Whilst it is easy to observe and pick on two-way axes, the greater issue at hand are the “fake news” axes. We have all experienced them, they appear to have the above attributes and are only discovered once a buy-side trader has enquired on them and leaked information about their order. These are harder to observe and police ahead of that enquiry. This is where Neptune and linking axes to trading, to capture these instances will be able to make a difference. Measuring “no response” & price slippage may not necessarily identify individual “fake” axes, it will allow a buy-side client to be able to form a quantifiable picture of data quality for particular sell-side firms and specific traders. That can then form part of a robust trading and best execution process.

What Good Looks Like

The technology to solve much of this exists. Timestamped, machine-readable axe distribution with standardised FIX messages and the ability to tier axes per client based on size (“real size, real time” as a Neptune client often states) and/or level is achievable – much of it happens today, just not broadly or deeply enough. We observe on Neptune that the more progressive dealer desks are already applying this. By way of example, in EUR IG, there are less than 10% of axes that are “two-way” and this is heavily influenced by two dealers. These progressive dealers recognise that better data quality drives more “voice” flow their way.

Several buy-side firms have asked for more granular axe flags, that indicate more about the axe and inform the client on how best to engage. Algo flags already exist, however other flags focused on axe provenance may help weed out some of the “less real” axes. Having said that, the tech on the buy-side is often lacking, particularly the OMS & EMS vendors. Too frequently these systems come from an equities perspective and are still catching up on fixed income. Today several of these systems would not be able to display these flags, and increasing numbers of clients access axe data this way, aggregated with orders, and decreasingly through data vendor terminals or trading venue GUIs.

In future, AI-assisted axe validity scoring – flagging when a position is likely already worked based on real-time trading patterns (using TRACE and, eventually, CTP data) – is moving from concept to early deployment at a small number of institutions. Along the lines of the slippage or “no response” plans mentioned above.

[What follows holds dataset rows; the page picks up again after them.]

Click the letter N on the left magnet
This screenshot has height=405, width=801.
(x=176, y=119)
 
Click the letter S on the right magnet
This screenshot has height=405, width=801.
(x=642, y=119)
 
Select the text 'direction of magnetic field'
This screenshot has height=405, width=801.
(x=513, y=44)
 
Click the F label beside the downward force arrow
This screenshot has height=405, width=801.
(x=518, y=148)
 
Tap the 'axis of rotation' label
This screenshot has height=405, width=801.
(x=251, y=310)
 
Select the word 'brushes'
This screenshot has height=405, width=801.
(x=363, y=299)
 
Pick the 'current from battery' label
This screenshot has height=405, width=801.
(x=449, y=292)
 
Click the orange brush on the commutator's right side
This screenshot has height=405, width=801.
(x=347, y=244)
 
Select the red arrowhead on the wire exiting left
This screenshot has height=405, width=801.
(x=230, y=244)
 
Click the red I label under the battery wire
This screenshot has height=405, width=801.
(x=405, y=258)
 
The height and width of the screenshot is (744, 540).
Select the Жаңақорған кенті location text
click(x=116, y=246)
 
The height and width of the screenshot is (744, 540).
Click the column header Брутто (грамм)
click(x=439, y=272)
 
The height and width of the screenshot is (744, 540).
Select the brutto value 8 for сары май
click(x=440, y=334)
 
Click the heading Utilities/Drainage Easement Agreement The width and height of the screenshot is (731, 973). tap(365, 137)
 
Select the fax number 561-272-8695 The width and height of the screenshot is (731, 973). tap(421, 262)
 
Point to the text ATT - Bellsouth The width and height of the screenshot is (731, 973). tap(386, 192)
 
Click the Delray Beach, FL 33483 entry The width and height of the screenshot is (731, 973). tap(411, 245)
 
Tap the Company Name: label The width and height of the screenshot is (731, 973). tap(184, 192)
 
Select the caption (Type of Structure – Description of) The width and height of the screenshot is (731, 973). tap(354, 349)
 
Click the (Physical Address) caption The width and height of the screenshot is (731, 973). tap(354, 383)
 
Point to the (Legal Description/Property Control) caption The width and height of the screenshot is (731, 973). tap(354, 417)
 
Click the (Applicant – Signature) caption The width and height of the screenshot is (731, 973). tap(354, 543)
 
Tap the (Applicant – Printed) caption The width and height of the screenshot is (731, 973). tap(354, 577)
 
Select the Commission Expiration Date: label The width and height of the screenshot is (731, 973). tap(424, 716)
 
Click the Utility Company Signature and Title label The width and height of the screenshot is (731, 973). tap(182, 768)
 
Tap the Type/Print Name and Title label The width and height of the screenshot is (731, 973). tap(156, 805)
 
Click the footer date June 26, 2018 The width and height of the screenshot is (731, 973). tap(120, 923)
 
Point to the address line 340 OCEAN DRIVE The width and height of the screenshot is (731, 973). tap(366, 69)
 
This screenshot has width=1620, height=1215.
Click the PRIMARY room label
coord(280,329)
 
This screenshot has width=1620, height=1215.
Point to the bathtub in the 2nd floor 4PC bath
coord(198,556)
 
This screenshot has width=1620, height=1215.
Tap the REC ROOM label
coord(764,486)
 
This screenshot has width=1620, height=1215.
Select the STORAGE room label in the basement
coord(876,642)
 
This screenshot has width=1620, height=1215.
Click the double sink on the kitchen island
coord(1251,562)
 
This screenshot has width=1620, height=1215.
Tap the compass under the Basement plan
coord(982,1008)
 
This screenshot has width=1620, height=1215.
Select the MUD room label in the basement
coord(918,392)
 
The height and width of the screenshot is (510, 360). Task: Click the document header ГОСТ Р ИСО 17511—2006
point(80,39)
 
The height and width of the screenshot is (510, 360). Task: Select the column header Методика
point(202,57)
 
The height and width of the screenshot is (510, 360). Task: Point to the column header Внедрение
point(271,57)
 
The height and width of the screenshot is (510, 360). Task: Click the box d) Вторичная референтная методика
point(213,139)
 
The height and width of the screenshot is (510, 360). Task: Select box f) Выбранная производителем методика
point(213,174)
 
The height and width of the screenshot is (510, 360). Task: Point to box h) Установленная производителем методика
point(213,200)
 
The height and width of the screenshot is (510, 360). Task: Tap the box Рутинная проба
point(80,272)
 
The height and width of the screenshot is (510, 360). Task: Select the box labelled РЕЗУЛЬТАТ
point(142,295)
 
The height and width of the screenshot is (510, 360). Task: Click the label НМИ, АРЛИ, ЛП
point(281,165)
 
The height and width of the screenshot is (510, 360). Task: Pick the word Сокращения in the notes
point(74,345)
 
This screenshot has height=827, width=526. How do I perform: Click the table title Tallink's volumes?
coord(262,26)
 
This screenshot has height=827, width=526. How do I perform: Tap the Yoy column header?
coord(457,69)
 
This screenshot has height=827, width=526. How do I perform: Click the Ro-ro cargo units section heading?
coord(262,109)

Regulatory nudging could accelerate the shift. A relatively modest extension of MiFID II’s transparency framework to cover pre-trade axe data standards in Europe, or FINRA guidance on axe data disclosure practices in the U.S., could establish a baseline that raises the floor for the whole market. I’ll not hold my breath on either of those occurrences in the near future, however.

The Bottom Line

Bond markets have made enormous strides in electronification and transparency over the past decade. But axe data quality is one of the places, given how important that data is, that seems to have suffered over recent years. By all means, dealers can keep sending two-way axes to the major trading venues, if that works for them, their clients and the venue (as several claim it does based on their data); however, at Neptune Networks, we continue to focus on quality over quantity on behalf of your clients. Instead, utilise the simple technology to tier axes and support adding more granular information via axe tags. Likewise, those OMS and EMS vendors that service the buy-side invest in your fixed income offer to capture more granular information.

Until the industry — dealers, clients and vendors/platforms (we can’t wait on regulators) – treats axe data with the same rigour applied to post-trade reporting, fixed income participants will keep paying a silent tax on orders routed by information that may or may not reflect reality.

In a market where basis points matter, that’s not a rounding error. It’s a structural inefficiency hiding in plain sight.


The author is the Global Head of Neptune, and, as CEO, led the 70% sale to TP ICAP Group in 2025.